Adjusted earnings before interest and tax climbed to 770 million euros ($1.09 billion) in the six months through March from 570 million euros a year earlier, the Essen-based company said today in a statement. Sales advanced 21 percent to 23.6 billion euros.
ThyssenKrupp is gaining from a recovery in domestic demand, while grappling with the cost of plants it’s building to boost North American sales. Chief Executive Officer Heinrich Hiesinger said last week the company would sell assets making up about a quarter of revenue as he seeks to cut debt and finance growth. German rolled-steel orders rose 4 percent in the first three months of 2011, the German Steel Federation said on May 9.
“The numbers should show a good operating performance across the company, including at their European steel unit,” Lars Hettche, a Frankfurt-based analyst with Bankhaus Metzler, said yesterday. “But there are also costs at their Americas division to contend with as they start plants there.”
ThyssenKrupp has risen 5.6 percent in Frankfurt trading this year, less than the 7.7 percent gain in Germany’s benchmark DAX Index. (DAX) The stock fell 1.1 percent to close at 32.73 euros yesterday.

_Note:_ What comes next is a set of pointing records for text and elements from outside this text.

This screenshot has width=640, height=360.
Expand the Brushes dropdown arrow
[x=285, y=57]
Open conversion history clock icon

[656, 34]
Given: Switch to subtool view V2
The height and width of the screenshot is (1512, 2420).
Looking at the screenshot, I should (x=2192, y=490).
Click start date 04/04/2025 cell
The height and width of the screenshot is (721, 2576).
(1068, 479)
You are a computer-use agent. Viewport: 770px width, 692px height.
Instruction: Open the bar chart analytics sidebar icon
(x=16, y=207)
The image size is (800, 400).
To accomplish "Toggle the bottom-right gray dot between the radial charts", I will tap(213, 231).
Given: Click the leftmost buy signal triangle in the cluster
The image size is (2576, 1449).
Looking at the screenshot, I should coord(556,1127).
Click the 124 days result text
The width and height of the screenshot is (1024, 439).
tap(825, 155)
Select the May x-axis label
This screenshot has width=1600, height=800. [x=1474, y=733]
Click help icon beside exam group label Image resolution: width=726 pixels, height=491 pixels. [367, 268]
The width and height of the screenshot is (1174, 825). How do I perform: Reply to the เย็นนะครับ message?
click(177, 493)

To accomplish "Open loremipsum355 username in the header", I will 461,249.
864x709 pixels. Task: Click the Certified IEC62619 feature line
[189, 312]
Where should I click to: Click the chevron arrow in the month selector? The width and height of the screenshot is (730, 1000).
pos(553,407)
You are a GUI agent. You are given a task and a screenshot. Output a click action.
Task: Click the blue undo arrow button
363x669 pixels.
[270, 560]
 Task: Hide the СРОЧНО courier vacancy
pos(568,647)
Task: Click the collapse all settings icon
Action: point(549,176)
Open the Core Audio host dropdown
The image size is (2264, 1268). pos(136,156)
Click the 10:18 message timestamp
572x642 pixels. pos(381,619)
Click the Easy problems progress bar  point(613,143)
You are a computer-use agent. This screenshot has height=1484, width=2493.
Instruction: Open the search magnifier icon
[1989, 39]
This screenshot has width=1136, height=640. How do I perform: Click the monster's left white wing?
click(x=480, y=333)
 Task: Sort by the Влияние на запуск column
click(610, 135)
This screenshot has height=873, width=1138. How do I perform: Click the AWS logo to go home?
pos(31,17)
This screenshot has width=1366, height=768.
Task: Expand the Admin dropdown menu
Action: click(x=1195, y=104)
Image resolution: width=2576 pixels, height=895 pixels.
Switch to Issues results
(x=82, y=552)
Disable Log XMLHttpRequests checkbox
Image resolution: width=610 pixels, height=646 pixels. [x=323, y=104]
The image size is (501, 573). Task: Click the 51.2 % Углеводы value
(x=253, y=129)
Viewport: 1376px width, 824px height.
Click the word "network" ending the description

Hiesinger is overhauling ThyssenKrupp, less than four months after taking on the job, to cut dependence on raw materials as costs expand. The plan to split off the company’s stainless-steel unit and sell automotive-component producers will be put to the supervisory board today.
“The question is how ThyssenKrupp’s going to deal with the assets they’ve said aren’t core to their business and whether they can maintain the euphoria the disposal plan generated,” said Christian Obst, a UniCredit SpA analyst who recommends investors sell the stock.
The CEO is scheduled to hold a press conference at 2 p.m. local time at the company’s headquarters in the western German city of Essen and brief analysts and investors at 4 p.m.
Analysts and investors may focus “on how parts of the company are hived off and what the time line is for that -- will it be in 6 months, 12, 18, 24?” said Hettche. “There’s also the question of how the Steel Americas unit will develop.”
European stainless-steel producers have struggled to cope with higher raw-material costs as prices of the metal decline. Luxembourg-based ArcelorMittal (MT), the world’s largest steelmaker, spun off its stainless unit, Aperam, in January. ArcelorMittal CEO Lakshmi Mittal said in July “many, many years” of talks between producers had failed to lead to consolidation.
“The circumstances for separating the stainless unit haven’t necessarily changed for the better, there are still problems with demand and pricing,” said Obst at UniCredit. “Spinning it off might be easier than listing it on the stock exchange but that won’t bring in any cash any time soon.”
Hiesinger, the former head of Siemens AG’s industrial unit, joined ThyssenKrupp in October as previous CEO Ekkehard Schulz’s deputy before succeeding him in January. ThyssenKrupp said last week it wants to “provide additional flexibility for the expansion into strategically promising business activities.”
The CEO took over as the company expands raw-steel capacity with a 5.2 billion-euro plant in Brazil to supply rolling mills in the U.S. He also inherits the corporate structuring employed by Schulz to help reverse ThyssenKrupp’s 1.86 billion-euro net loss in 2009.
“ThyssenKrupp has said that it is building up net working capital for its new plants in the U.S. and Brazil, which will mean greater cash outflows,” said Munich-based Obst.
ThyssenKrupp widened its forecast for an anticipated loss at its Americas unit for the fiscal year through September in February. The costs of depreciation and input materials will diminish as the plants raise output, it said at the time.